Statewide, licensed child care centers only have the capacity to serve 17% of children under the age of 13, according to research from a task force looking at child care issues.
An ongoing effort by the Child Care Collaborative Task Force is intended to highlight where improvements are needed. The group kicked off a statewide assessment last week intended to map gaps in services and detail how closely centers are meeting families’ needs.
“Too many working parents in Washington are either paying more than they can afford for quality child care or struggling to find an affordable, safe place to provide care for their children,” state Commerce Director Lisa Brown said in a news release about the study launch. The problem is affecting economic productivity, she added.
The group will report its findings to the Legislature in July. It expected to provide a more detailed view into what is considered a “broken market.” Child care issues cost employers statewide $2 billion in 2017 from employee turnover, according to an October report commissioned by the panel.
Nationally, Washington has the sixth-highest share of people living in child care deserts of all states, according to the Center for American Progress. The think tank defines deserts as “any census tract with more than 50 children under age 5 that contains either no child care providers or so few options that there are more than three times as many children as licensed child care slots.”
Under the definition provided by the Center for American Progress, much of Whatcom County is a child care desert.
In Whatcom County, there are 8,070 children younger than 5 who are in households where all parents work full-time, according to Census data and a Child Care Aware report released in October.
But there are licensed child care slots for just 45% of them, possibly leaving 4,462 Whatcom children of that age group without access to licensed child care when their parents go to work.
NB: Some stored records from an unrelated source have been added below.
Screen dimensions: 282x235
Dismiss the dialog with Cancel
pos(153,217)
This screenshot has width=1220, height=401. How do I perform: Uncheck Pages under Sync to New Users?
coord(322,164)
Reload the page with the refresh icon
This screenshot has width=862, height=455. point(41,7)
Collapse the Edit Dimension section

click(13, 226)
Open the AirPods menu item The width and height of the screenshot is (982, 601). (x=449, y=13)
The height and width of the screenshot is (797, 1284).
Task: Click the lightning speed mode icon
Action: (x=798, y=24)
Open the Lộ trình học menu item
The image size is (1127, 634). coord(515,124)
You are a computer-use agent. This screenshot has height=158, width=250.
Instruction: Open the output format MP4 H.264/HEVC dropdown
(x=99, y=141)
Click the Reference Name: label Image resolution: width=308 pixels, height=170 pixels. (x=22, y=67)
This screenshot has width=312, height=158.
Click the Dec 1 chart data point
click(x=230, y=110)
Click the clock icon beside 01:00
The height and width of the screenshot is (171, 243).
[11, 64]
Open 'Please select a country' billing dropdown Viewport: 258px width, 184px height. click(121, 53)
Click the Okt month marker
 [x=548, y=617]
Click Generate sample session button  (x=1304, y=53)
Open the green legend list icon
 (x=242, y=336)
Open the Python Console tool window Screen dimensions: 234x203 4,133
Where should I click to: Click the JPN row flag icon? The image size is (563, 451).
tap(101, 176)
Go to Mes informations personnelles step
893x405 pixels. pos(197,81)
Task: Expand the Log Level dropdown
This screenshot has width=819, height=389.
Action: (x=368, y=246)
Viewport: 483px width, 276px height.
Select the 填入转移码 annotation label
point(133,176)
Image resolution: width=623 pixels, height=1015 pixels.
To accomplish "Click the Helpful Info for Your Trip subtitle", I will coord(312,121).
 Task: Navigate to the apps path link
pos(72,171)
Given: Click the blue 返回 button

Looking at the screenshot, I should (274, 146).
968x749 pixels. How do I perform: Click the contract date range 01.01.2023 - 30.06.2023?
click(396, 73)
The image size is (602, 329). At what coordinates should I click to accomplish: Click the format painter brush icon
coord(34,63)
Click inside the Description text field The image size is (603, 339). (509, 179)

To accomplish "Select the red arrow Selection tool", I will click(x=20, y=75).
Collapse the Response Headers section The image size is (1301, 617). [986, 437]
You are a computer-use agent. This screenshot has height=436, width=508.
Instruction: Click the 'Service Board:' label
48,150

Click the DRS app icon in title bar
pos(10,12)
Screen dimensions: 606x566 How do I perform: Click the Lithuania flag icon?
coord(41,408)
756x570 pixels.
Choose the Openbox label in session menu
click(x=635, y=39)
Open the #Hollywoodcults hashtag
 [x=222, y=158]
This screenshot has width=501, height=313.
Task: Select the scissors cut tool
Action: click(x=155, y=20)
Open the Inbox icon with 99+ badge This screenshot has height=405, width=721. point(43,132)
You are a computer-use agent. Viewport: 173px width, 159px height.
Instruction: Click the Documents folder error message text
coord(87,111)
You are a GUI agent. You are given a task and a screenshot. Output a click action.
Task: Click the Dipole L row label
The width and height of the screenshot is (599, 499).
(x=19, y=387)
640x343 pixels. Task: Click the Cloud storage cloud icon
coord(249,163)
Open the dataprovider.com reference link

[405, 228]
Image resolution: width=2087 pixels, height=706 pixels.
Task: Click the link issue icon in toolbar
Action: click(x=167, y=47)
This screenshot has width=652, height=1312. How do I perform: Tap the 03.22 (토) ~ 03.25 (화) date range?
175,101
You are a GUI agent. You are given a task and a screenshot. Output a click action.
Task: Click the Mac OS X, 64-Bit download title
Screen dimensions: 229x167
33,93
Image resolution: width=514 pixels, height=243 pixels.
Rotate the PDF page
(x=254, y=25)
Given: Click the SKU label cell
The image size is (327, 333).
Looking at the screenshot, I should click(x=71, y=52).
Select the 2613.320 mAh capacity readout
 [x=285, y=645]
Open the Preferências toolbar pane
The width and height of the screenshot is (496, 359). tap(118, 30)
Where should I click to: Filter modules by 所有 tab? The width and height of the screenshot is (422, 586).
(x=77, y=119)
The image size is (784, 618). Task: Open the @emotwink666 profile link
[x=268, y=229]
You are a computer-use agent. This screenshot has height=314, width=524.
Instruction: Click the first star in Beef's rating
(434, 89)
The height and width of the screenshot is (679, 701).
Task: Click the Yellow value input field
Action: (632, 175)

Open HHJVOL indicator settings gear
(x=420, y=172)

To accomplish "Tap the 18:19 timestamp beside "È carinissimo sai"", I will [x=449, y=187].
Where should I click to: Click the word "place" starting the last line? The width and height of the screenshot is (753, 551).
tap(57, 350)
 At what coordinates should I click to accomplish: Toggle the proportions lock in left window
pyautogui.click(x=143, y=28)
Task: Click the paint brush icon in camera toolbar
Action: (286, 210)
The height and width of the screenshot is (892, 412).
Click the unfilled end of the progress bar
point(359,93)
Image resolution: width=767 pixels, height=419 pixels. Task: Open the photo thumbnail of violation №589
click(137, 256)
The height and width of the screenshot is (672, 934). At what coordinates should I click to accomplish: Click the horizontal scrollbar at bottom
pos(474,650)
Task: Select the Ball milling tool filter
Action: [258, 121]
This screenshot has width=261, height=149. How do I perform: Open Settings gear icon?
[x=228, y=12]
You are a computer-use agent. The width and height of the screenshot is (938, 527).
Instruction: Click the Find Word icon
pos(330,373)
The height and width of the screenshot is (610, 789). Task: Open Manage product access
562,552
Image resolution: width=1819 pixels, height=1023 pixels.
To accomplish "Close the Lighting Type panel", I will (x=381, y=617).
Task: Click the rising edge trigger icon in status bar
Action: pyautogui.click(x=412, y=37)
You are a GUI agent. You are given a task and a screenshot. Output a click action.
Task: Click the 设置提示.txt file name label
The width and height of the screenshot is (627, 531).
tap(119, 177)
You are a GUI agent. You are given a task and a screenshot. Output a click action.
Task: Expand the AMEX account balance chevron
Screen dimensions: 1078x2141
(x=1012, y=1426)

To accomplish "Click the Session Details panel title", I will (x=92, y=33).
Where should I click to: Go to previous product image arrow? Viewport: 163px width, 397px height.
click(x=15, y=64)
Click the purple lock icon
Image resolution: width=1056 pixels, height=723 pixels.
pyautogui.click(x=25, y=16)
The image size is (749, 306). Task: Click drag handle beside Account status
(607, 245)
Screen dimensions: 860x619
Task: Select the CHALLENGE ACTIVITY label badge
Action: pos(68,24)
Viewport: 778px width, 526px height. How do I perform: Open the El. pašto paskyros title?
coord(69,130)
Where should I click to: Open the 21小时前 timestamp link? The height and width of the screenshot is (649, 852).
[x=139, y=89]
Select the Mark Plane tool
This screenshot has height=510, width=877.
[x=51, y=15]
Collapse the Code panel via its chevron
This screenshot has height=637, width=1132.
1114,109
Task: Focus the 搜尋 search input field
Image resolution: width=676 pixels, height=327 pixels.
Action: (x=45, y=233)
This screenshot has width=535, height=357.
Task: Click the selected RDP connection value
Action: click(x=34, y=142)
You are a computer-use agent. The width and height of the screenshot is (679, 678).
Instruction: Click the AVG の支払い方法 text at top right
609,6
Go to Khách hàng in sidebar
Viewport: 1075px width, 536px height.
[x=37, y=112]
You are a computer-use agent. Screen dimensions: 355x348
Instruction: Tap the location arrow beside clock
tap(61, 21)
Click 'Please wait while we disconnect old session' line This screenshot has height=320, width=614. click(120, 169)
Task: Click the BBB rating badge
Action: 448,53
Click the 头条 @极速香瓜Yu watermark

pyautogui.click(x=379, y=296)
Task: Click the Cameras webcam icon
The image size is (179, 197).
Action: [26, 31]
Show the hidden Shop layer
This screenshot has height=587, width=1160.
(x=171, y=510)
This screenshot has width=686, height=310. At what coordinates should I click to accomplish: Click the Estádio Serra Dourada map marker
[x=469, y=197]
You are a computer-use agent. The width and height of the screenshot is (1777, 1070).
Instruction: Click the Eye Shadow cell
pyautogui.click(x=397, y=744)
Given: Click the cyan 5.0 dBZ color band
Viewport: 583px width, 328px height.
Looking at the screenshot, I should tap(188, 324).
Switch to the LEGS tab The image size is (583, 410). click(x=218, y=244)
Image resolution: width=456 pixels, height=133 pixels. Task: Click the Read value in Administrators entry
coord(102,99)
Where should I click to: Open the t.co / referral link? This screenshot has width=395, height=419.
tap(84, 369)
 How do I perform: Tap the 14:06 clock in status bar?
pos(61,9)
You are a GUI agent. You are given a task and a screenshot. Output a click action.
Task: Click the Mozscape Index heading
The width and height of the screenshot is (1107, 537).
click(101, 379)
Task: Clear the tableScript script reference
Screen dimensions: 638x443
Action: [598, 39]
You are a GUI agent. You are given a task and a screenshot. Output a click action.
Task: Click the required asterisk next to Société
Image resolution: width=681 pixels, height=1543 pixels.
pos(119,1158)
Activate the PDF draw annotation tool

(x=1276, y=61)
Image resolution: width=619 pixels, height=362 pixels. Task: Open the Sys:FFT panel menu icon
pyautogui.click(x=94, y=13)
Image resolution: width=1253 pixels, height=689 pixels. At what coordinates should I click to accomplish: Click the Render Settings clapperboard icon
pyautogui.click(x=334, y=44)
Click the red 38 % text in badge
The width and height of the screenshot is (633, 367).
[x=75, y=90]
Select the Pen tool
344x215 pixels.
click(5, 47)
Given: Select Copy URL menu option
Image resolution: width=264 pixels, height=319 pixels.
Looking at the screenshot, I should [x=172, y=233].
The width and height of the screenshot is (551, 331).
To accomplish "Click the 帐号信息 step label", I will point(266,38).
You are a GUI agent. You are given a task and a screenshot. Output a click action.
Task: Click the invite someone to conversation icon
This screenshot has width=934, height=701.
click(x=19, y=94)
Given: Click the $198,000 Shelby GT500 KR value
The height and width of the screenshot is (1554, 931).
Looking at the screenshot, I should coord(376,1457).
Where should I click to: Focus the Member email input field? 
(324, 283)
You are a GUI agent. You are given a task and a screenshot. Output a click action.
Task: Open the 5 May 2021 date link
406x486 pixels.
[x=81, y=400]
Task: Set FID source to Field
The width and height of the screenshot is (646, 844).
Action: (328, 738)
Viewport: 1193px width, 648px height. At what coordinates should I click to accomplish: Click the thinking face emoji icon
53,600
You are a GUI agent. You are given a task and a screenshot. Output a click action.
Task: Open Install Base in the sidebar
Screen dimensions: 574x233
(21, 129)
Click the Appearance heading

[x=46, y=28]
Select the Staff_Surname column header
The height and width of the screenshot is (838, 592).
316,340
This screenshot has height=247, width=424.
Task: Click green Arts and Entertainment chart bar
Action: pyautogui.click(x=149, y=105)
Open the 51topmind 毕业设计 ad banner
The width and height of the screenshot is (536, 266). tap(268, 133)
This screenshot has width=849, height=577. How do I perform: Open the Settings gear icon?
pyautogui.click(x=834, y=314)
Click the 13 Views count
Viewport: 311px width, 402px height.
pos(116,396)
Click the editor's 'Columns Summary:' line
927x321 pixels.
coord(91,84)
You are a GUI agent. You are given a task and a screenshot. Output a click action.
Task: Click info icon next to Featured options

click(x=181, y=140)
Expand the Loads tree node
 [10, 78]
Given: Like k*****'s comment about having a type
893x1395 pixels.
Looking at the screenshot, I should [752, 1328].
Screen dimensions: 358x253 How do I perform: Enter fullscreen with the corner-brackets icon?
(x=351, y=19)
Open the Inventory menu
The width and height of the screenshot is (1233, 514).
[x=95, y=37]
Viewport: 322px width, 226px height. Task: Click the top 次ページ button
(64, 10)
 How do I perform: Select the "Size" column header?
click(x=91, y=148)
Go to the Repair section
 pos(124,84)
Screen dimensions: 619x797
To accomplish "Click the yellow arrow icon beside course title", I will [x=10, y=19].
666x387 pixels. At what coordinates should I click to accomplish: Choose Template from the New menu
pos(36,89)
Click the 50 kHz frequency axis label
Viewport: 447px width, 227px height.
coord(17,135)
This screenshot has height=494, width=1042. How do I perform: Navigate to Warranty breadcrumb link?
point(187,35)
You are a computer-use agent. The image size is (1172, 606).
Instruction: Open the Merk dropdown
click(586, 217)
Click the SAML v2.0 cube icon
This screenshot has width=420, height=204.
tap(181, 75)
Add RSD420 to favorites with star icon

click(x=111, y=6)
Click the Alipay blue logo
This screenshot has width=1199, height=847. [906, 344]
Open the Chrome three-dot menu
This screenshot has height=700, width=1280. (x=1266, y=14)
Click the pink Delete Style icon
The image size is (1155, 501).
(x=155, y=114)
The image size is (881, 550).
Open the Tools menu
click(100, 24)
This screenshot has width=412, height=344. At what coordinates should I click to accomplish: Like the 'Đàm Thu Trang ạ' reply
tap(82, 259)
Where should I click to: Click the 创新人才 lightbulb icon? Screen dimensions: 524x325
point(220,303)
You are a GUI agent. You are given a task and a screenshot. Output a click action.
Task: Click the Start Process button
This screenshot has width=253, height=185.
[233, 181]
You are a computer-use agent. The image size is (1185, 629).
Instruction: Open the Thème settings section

“Finding and paying for child care in Whatcom County is extremely difficult and the number of quality licensed child care slots is limited and overwhelmingly expensive,” the Child Care Aware report states.
RECOMMENDATIONS
The statewide assessment comes after the task force released its first report of recommendations for Legislature late last month – an extensive list of potential incentives or support for the struggling child care industry spanning roughly 25 pages.
Employer support of child care, retention of existing centers, efforts to streamline the launch of new centers and avenues to reduce disparities in child care access and delivery were the focus of the report.
Key recommendations included:
- Developing local networks of substitute pools to enable professional development and time off for child care workers.
- Providing professional development in accessible formats and a variety of languages.
- Administrative support, technical assistance and mentorship for child care startup and expansion.
- More access to grants, loans and financial assistance to better handle unanticipated costs, curbing the rise of tuition.
- Creating tax incentives for businesses providing child-care benefits to employees.
- Providing tax exemptions for furniture, linens, infant care products, books and administrative supplies used by child care providers.
- Streamlining licensing pre-approval for facility development.
- Reworking child-care subsidy thresholds to eliminate steep co-pays for families just above the eligibility threshold.
- Expanding subsidies to include moderate and even middle-class families.
- Adjusting the provider subsidy rate to fully cover the cost of child care, encouraging a living wage for providers.
Several items require further study, the report said.